- Directed by: David Hartford Richard Gordon Matzene
- Written by: Sarah Bernhardt Jack Cunningham
- Produced by: Tod Browning
- Starring: Madame Yorska
- Cinematography: Madeline Matzen
- Distributed by: Tyrad Pictures Inc.
- Release date: 1919;
- Running time: 5 reels
- Country: United States
- Language: English

= It Happened in Paris (1919 film) =

1919 silent film directed by David Hartford and Richard Gordon Matzene

It Happened in Paris, is a 1919 American silent drama crime film, directed by David Hartford and Richard Gordon Matzene. Written by Jack Cunningham and Sarah Bernhardt for her protegee Madame Yorska, Winifred Dunn served as scenario editor for the film.
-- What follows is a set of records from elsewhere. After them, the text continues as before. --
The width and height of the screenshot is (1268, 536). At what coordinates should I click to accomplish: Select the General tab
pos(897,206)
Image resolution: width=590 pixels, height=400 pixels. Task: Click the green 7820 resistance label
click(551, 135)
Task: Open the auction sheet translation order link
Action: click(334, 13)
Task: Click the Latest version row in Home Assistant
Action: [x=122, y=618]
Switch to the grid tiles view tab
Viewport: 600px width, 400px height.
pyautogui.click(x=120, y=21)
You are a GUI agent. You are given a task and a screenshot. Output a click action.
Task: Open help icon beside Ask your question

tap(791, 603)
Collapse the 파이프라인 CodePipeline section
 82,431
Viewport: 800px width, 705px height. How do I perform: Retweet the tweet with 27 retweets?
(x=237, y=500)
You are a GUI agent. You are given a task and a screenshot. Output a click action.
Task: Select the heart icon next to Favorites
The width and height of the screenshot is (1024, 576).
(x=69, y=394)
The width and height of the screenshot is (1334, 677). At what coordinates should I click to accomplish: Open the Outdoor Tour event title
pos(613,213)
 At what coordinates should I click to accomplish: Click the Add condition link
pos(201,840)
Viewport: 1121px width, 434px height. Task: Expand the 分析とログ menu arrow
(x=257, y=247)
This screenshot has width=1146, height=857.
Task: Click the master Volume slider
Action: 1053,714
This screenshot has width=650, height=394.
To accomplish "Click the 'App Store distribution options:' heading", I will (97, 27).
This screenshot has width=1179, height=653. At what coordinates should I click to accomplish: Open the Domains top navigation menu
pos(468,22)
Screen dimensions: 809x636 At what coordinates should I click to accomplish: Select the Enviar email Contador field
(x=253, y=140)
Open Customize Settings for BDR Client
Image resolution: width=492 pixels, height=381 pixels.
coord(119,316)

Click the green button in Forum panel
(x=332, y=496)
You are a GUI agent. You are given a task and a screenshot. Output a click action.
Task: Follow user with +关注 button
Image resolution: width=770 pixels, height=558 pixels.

The film was a commercial failure.

==Cast list==
- Madame Yorska as Juliette / Yvonne Dupré
- Lawson Butt as Romildo, the Gypsy
- Rose Dione as Creota
- Charles Gunn as Dick Gray
- Hayward Mack as Leon Naisson
- Sarah Bernhardt as herself
- David Hartford as himself

==Preservation==
In February of 2021, It Happened in Paris was cited by the National Film Preservation Board on their Lost U.S. Silent Feature Films list and is therefore presumed lost.